In our exclusive interview, Drs Rotow and Dietrich discussed the significance of the accelerated FDA approval of zongertinib (Hernexeos) for patients with HER2 TKD–mutated non–small cell lung cancer (NSCLC). They highlighted how this approval addresses a longstanding unmet need in a patient population that historically relied on chemotherapy-based approaches.

They noted that the introduction of zongertinib into the frontline setting represents a meaningful shift toward upfront biomarker-driven care, aligning HER2-positive disease with other oncogene-driven lung cancers where targeted therapies are used upfront.

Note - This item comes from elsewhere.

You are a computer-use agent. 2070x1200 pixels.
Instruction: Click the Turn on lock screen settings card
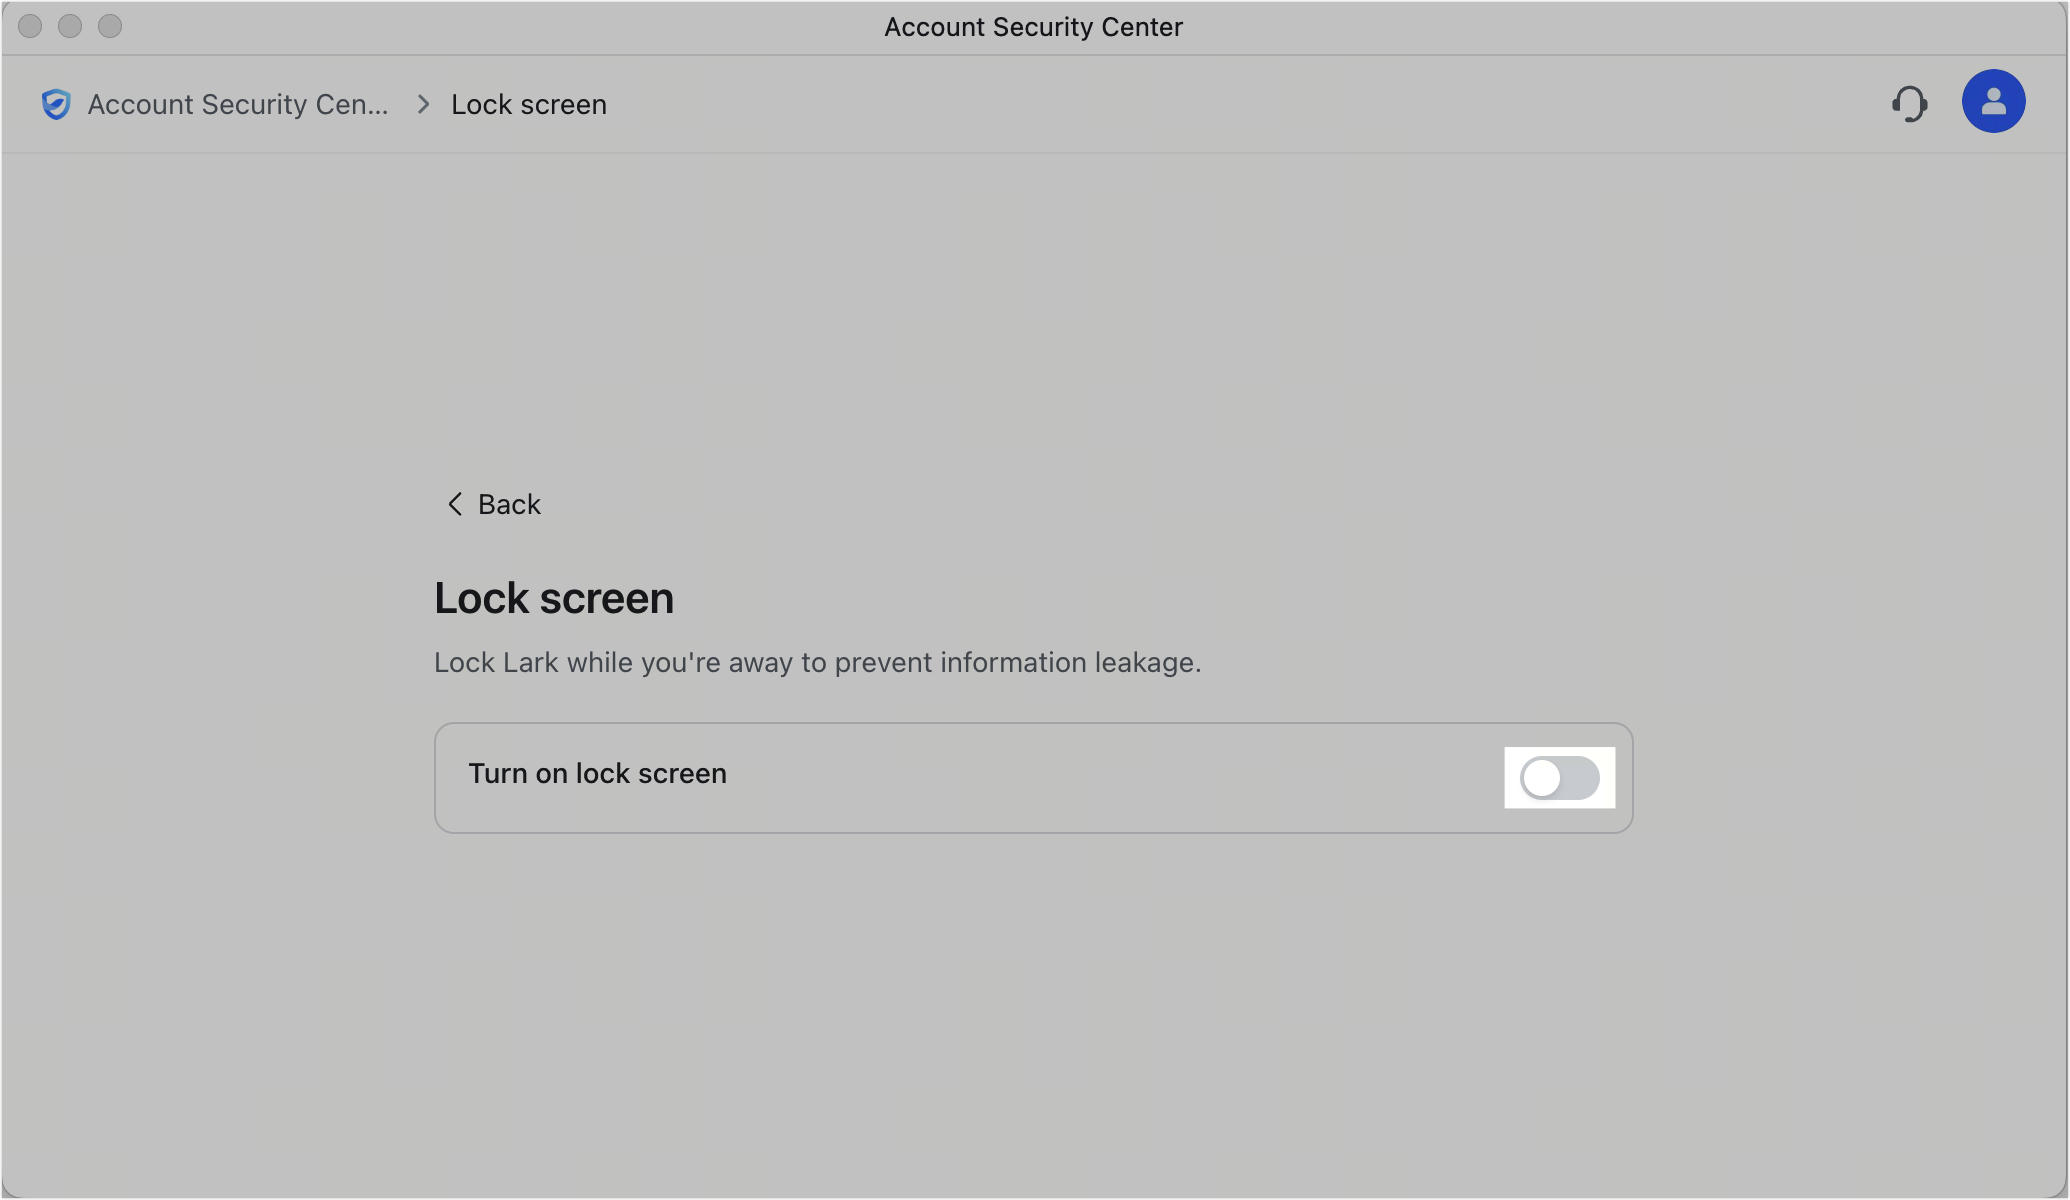(x=1032, y=777)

The discussion also focused on efficacy findings from the pivotal phase 1b Beamion LUNG-1 trial (NCT04886804). In previously untreated patients with HER2 TKD mutations, zongertinib generated an objective response rate of 76% (95% CI, 65%-85%). The treatment also showed encouraging durability, with 64% of responders having a duration of response (DOR) lasting at least 6 months and 44% of responders having a DOR lasting at least 12 months. 

Regarding safety, Rotow and Dietrich explained that zongertinib was designed as a HER2-selective inhibitor, potentially minimizing off-target EGFR-related toxicities. The most common adverse effects included low-grade diarrhea, rash, and liver enzyme elevations, with interstitial lung disease occurring infrequently. Notably, no significant signal for cardiac toxicity was observed, distinguishing zongertinib from some other HER2-directed therapies. 

Finally, the experts underscored the importance of comprehensive biomarker testing to identify HER2 alterations and ensure that patients can benefit from these expanding targeted treatment options.